After five rounds of voting, during which seven other candidates were forced to withdraw, Bokova was declared the winner. She could become UNESCO’s first woman director general if she is endorsed at next month’s general assembly when all 193 members will meet to vote.

While some diplomats say confirmation of the post by the assembly has always been automatic, Tosho Peikov, a Bulgarian politician and secretary-general of the Bulgaria Fund, told the Bulgarian media that she could meet "serious resistance" from African and Asian countries — who had not wanted a Western leader — during the confirmation process.

Bokova says she visited some 45 countries in the months leading up to the vote including UNESCO regional offices in Chile, India, Jamaica, Nigeria, Pakistan and Thailand. In speeches to the executive board, she has outlined her priorities as education and Africa. She is less specific about science.

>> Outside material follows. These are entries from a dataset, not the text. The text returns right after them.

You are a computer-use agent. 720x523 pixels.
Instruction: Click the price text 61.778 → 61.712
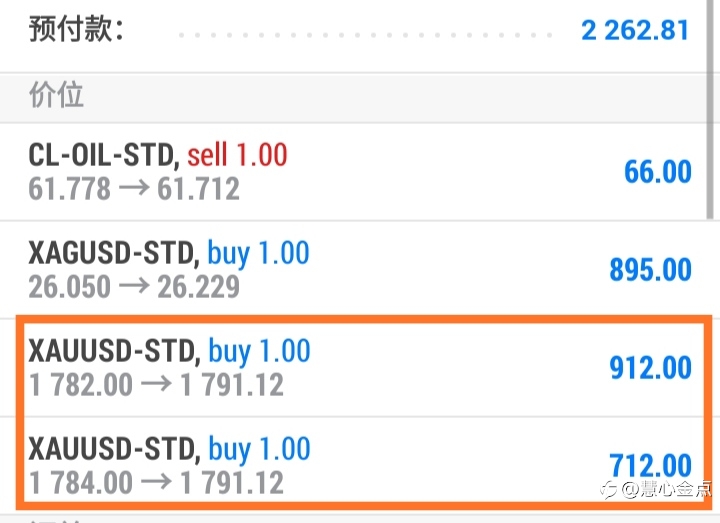134,189
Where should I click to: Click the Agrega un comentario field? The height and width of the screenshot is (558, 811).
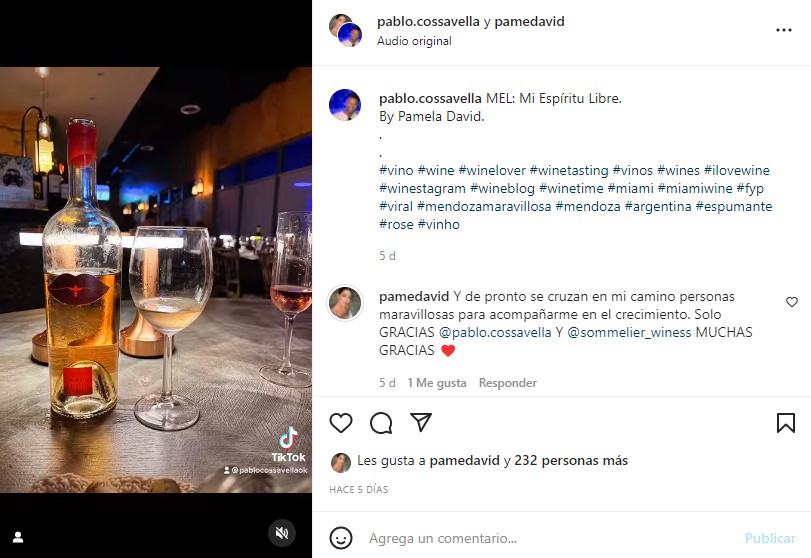tap(548, 538)
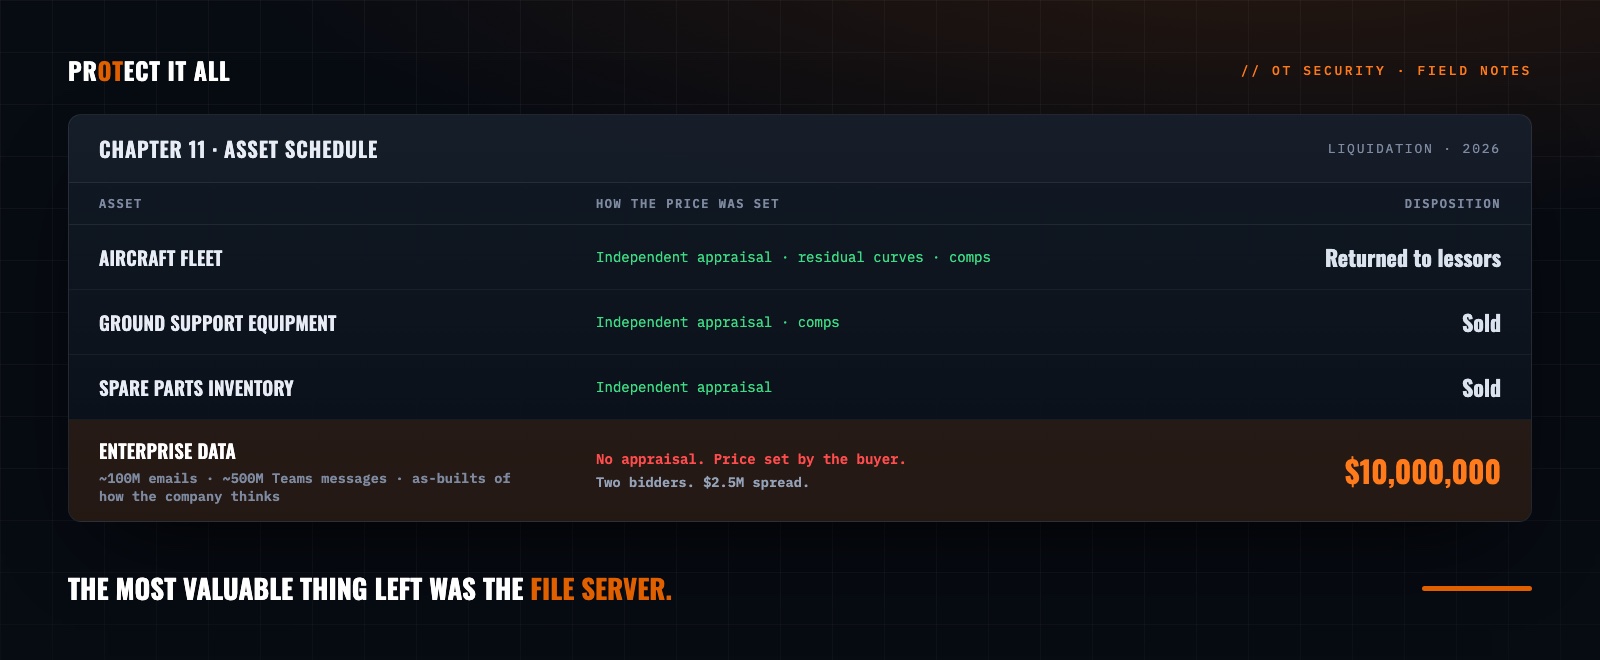This screenshot has width=1600, height=660.
Task: Open the OT Security Field Notes label
Action: [x=1385, y=71]
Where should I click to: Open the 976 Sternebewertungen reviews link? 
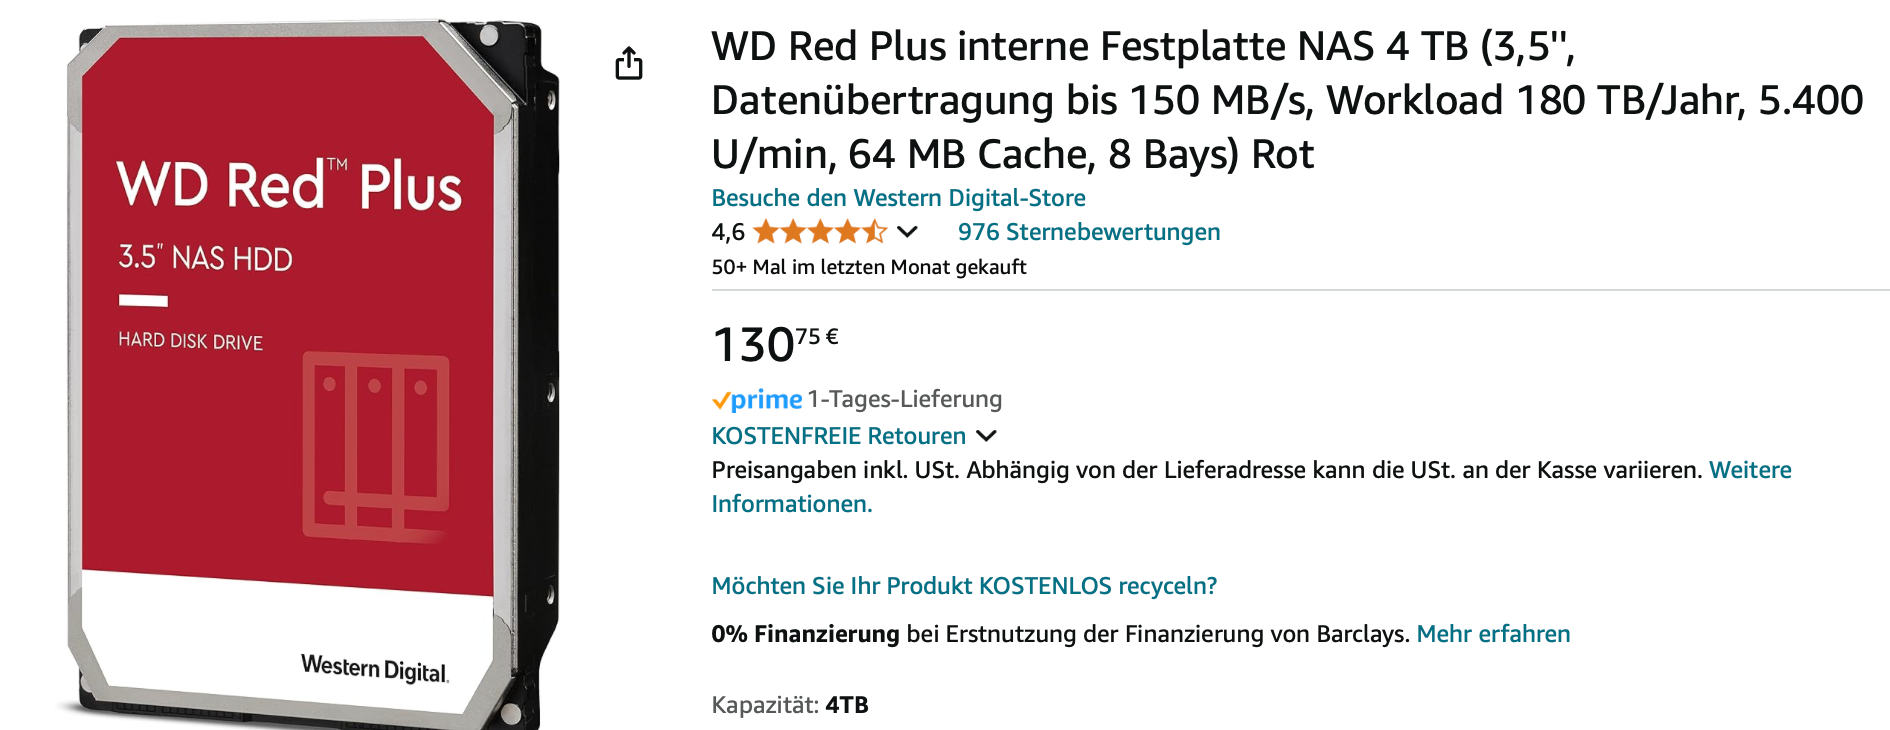pos(1089,232)
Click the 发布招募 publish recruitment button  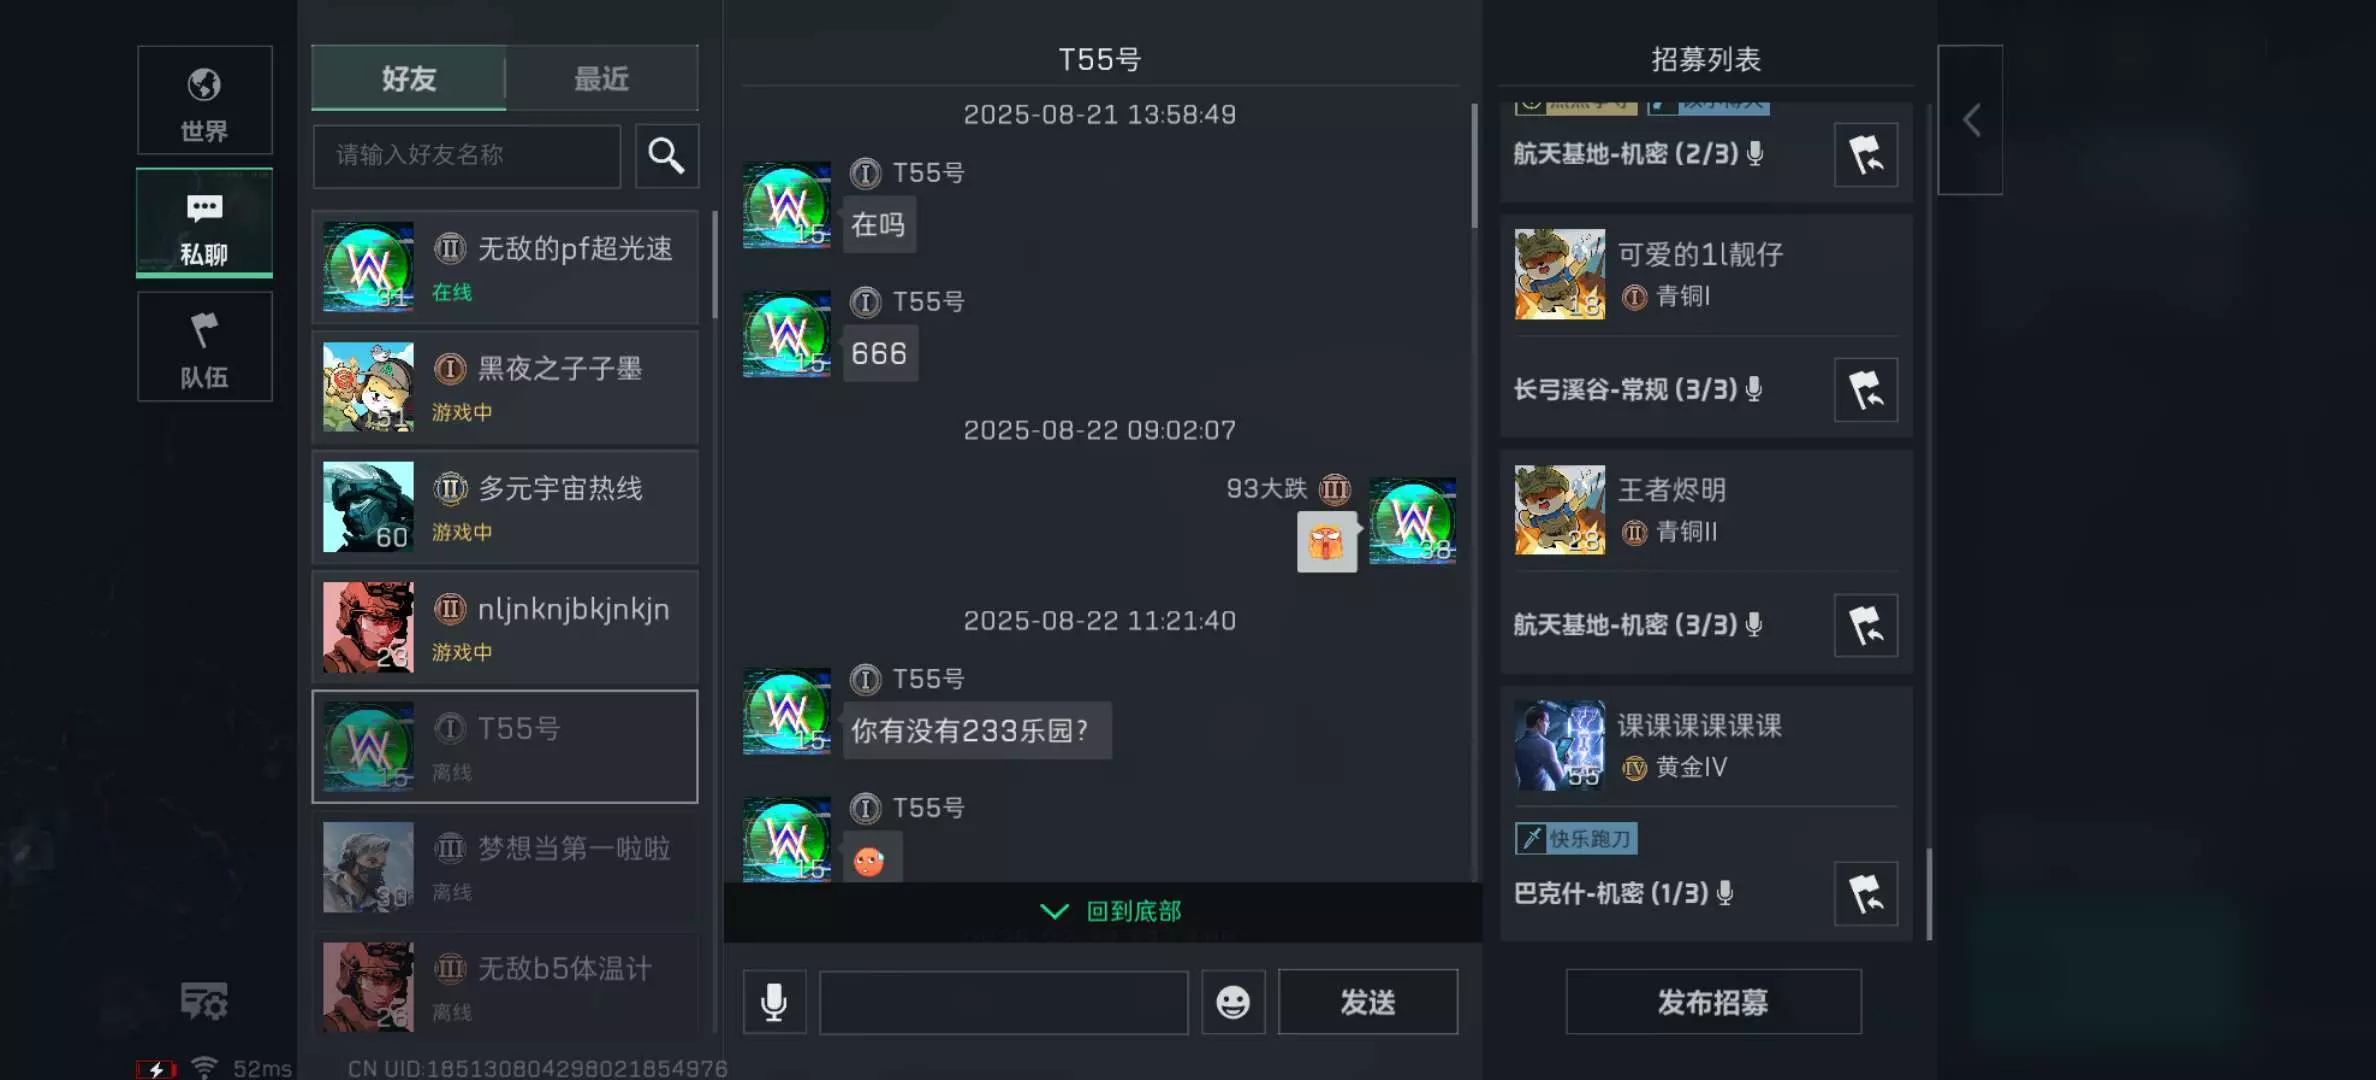coord(1713,1002)
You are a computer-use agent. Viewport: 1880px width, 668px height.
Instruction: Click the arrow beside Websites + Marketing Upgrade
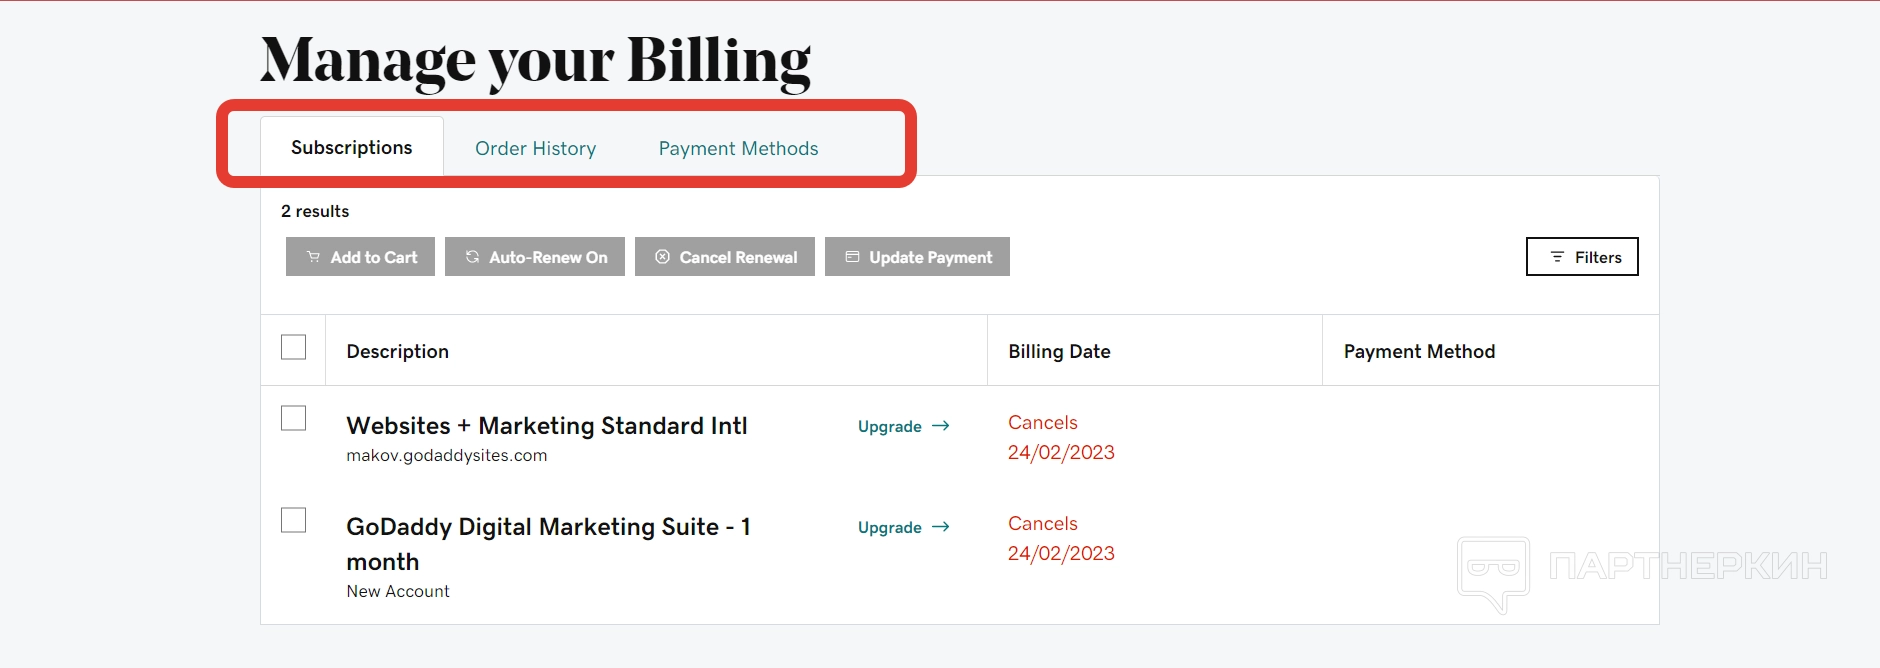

"UNESCO should become the leader and mobiliser of governments, specialised agencies and the scientific community in the field of science, innovation and new technologies — including green technologies — under the slogan ‘Science and technology serving humanity’," Bokova said in a speech to the UNESCO board.

"Climate change, biodiversity, mitigation of natural disasters, water resources management, energy and pandemics are the new key challenges in science which should be given priority in UNESCO’s programmes."

To raise the profile of science around the world Bokova also proposes a science advisory body comprising eminent scientists including Nobel laureates and UNESCO prize winners.